No mundo inteiro, o dia do amor romântico é 14 de fevereiro. No Brasil, é 12 de junho. A explicação está em uma decisão de marketing dos anos 1940 e numa coincidência com o calendário junino.
Quem cresce no Brasil aprende que o Dia dos Namorados é em 12 de junho. Na maioria dos outros países, o dia do amor romântico é em 14 de fevereiro — o Dia de São Valentim. Por que datas tão diferentes para a mesma celebração? A resposta está em uma decisão de marketing dos anos 1940 e em uma coincidência com o calendário junino.
O Dia de São Valentim: a tradição internacional
Em boa parte do mundo, 14 de fevereiro é o dia das declarações de amor. A data é atribuída ao mártir cristão Valentim de Roma, que segundo a tradição foi executado em 269 d.C. No século XIV, o poeta inglês Geoffrey Chaucer foi um dos primeiros a associar a data explicitamente ao amor romântico.
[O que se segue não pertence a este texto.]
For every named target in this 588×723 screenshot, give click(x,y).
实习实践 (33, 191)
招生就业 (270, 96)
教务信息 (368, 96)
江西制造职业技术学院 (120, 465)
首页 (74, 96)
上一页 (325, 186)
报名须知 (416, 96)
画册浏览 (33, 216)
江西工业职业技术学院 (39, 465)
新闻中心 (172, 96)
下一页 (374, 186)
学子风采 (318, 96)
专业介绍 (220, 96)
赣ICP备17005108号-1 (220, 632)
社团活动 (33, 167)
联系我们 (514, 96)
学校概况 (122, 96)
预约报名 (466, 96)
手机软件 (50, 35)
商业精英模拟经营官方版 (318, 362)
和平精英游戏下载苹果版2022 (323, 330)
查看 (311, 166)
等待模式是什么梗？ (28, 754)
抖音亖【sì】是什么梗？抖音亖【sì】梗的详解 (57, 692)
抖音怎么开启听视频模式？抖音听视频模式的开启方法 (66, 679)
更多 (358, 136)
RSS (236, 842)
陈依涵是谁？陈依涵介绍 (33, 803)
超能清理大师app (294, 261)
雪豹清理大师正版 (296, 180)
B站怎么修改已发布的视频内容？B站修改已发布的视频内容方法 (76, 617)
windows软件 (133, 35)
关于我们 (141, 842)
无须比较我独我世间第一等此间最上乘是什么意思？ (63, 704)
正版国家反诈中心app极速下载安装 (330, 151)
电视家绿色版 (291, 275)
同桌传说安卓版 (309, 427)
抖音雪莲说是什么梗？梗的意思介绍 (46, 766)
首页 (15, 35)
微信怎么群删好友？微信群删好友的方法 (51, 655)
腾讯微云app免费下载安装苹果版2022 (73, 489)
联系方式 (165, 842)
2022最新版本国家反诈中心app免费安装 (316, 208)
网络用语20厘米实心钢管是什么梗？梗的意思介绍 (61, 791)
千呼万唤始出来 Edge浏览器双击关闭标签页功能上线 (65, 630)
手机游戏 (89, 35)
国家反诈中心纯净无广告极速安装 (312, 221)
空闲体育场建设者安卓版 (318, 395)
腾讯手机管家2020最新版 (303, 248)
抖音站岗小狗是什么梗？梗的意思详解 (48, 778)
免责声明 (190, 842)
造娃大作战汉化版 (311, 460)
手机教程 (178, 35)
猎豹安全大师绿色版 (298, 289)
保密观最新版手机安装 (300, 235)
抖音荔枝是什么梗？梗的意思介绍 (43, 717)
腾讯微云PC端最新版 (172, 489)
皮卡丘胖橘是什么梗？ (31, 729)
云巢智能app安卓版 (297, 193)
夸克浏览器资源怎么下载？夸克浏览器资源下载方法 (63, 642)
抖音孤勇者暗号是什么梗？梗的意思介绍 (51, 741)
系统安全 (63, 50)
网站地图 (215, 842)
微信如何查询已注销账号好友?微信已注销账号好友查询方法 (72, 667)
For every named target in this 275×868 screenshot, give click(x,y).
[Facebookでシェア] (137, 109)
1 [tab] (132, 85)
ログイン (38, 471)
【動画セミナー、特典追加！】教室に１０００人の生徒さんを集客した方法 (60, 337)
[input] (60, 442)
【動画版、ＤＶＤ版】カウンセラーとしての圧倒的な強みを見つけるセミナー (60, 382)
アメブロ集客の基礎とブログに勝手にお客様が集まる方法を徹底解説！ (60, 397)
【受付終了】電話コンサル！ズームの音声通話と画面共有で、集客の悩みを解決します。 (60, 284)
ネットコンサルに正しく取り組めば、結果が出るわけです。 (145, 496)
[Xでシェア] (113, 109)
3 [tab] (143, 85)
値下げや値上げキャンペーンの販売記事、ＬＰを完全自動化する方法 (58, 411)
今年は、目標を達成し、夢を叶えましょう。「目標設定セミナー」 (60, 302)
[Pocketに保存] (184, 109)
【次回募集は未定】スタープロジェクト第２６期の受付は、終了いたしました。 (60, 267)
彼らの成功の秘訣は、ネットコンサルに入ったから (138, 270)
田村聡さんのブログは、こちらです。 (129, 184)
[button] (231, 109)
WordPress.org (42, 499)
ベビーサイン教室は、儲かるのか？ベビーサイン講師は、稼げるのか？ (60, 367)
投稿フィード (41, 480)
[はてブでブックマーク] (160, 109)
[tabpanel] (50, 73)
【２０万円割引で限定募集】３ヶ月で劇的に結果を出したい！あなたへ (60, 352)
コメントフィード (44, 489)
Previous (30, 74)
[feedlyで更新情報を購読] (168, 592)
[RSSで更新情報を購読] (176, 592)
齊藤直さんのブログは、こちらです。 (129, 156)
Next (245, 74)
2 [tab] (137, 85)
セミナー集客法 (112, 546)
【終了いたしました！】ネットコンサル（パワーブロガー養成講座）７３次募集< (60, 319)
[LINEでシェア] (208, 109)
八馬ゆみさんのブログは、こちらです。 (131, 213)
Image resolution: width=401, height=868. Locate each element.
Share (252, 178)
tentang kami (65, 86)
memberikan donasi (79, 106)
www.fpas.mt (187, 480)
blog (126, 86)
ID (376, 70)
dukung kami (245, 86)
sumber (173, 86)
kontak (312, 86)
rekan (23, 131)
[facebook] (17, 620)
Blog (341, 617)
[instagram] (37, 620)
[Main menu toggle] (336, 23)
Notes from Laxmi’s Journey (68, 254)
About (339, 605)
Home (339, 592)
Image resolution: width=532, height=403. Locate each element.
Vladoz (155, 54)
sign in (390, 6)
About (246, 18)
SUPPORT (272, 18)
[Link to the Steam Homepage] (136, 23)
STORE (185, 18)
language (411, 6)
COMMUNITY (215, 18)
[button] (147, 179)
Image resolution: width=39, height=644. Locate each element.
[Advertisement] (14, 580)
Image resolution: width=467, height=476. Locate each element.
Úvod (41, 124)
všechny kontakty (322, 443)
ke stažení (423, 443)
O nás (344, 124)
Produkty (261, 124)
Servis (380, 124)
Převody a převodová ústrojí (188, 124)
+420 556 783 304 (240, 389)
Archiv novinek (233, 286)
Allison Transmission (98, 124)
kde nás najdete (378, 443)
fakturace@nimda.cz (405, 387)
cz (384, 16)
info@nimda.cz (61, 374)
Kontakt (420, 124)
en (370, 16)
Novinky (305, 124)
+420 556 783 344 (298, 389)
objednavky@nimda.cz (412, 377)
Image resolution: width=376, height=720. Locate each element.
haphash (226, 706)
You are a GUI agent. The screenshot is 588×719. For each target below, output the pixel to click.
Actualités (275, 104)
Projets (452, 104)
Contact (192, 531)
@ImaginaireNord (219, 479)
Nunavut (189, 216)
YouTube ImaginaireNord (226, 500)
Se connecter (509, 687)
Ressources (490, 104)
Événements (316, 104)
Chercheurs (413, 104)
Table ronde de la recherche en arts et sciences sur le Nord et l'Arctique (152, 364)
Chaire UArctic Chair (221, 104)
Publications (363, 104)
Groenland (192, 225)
A tradição de trocar cartões e presentes se consolidou na Inglaterra vitoriana e chegou aos Estados Unidos no século XIX.
A criação brasileira: João Dória e a Casa Clipper
O Brasil não adotou o São Valentim europeu. Em vez disso, criou sua própria data. Em 1948, o publicitário João Dória foi contratado pelas lojas Casa Clipper para criar uma campanha que aumentasse as vendas num período de baixo movimento. Ele escolheu 12 de junho — um dia antes de Santo Antônio, o santo casamenteiro popular, celebrado em 13 de junho e a abertura oficial das festas juninas.
Santo Antônio: o casamenteiro
Santo Antônio de Lisboa (1195–1231) é o santo mais popular do calendário católico brasileiro. A devoção como casamenteiro vem de lendas medievais que o associam à proteção de casais. Em muitas cidades do Nordeste e de Minas Gerais, o dia de Santo Antônio (13 de junho) é celebrado com novenas e pedidos de casamento. A proximidade com o Dia dos Namorados cria um encadeamento natural no calendário junino.
A comercialização e a consolidação
A campanha de João Dória teve sucesso. Floriculturas, chocolateiros, joalherias e restaurantes adotaram a data. Em poucas décadas, o 12 de junho tornou-se a terceira maior data do varejo brasileiro, atrás do Natal e do Dia das Mães. Segundo dados da Confederação Nacional do Comércio, o Dia dos Namorados movimenta entre R$ 2 e 4 bilhões ao ano.
Não é feriado — mas o varejo para
O 12 de junho não é feriado nacional, estadual ou municipal. Não há disposição legal que o institua como data de descanso. Mas para o comércio de flores, joias, chocolates e restaurantes, o impacto econômico é comparável ao de uma data comercial de alto volume.